Pointing data for screenshots:
========================================================================
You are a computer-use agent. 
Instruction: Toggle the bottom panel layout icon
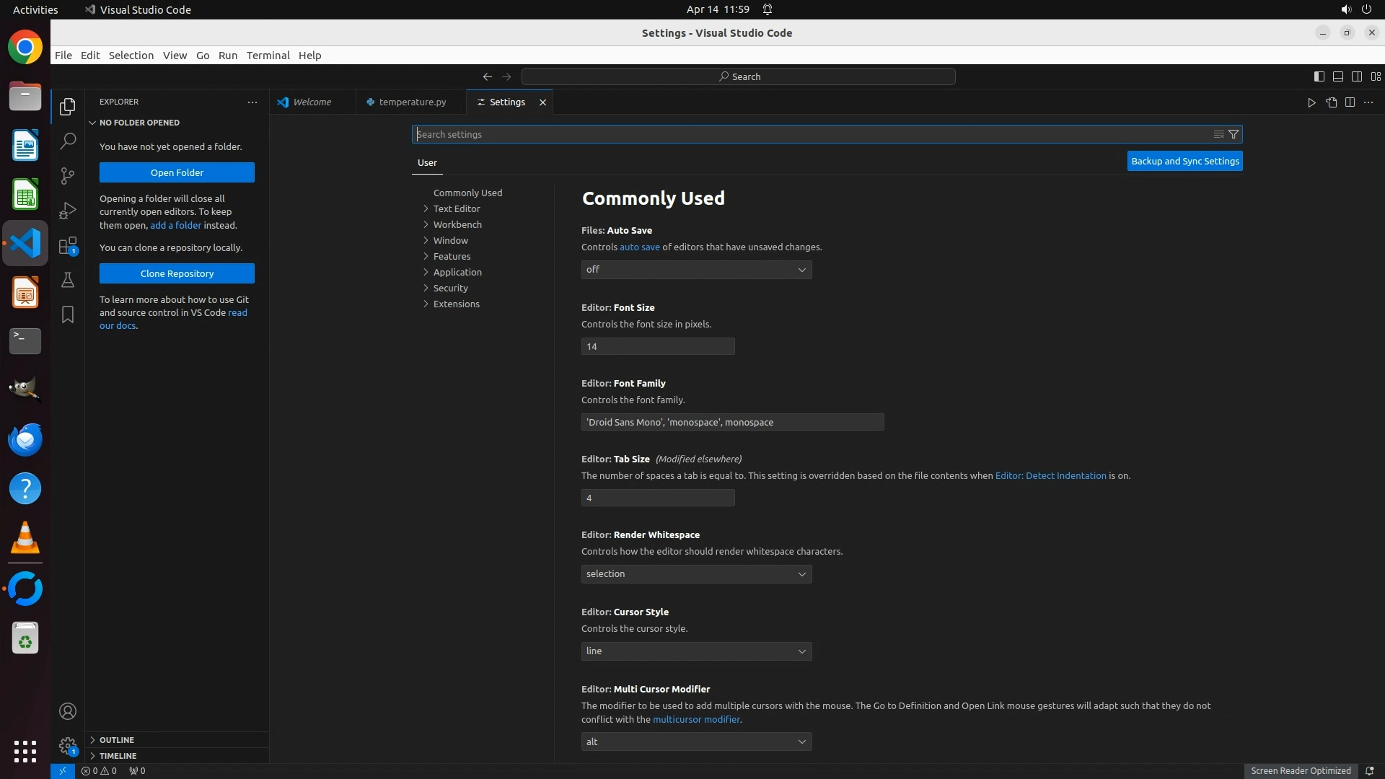pyautogui.click(x=1337, y=76)
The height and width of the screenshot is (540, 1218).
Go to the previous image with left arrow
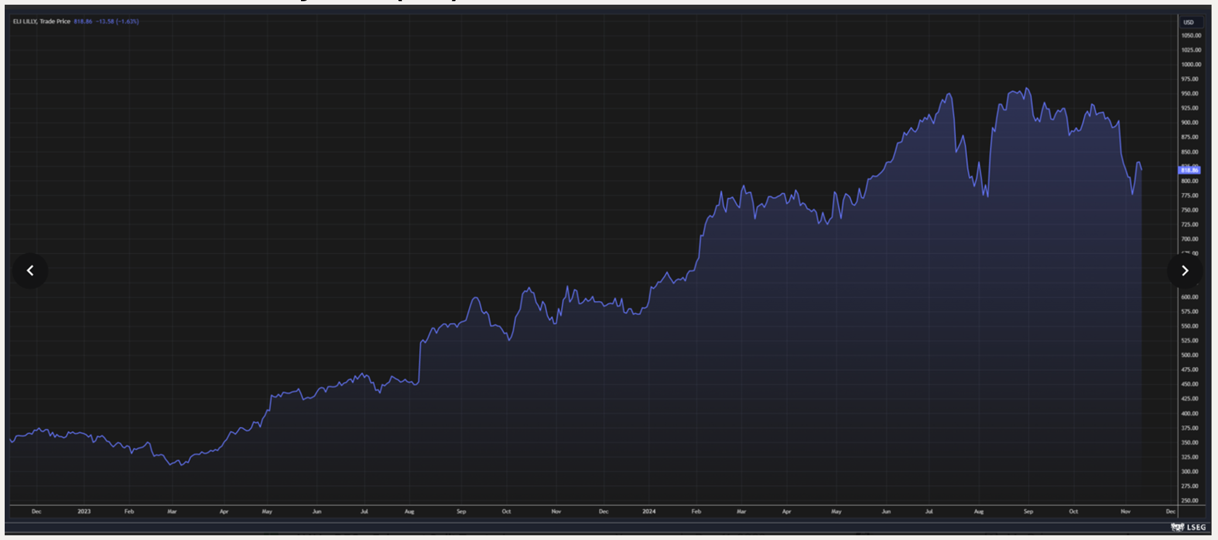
========================================================================
YOUR INSTRUCTIONS:
Rewrite the records above with every "panel" changed to "pane" and nothing else altered. Leave the pictures out of your answer.

SOLUTION FOR THIS PROBLEM:
You are a computer-use agent. 
Instruction: Toggle the bottom pane layout icon
pyautogui.click(x=1337, y=76)
The height and width of the screenshot is (540, 1218).
Go to the previous image with left arrow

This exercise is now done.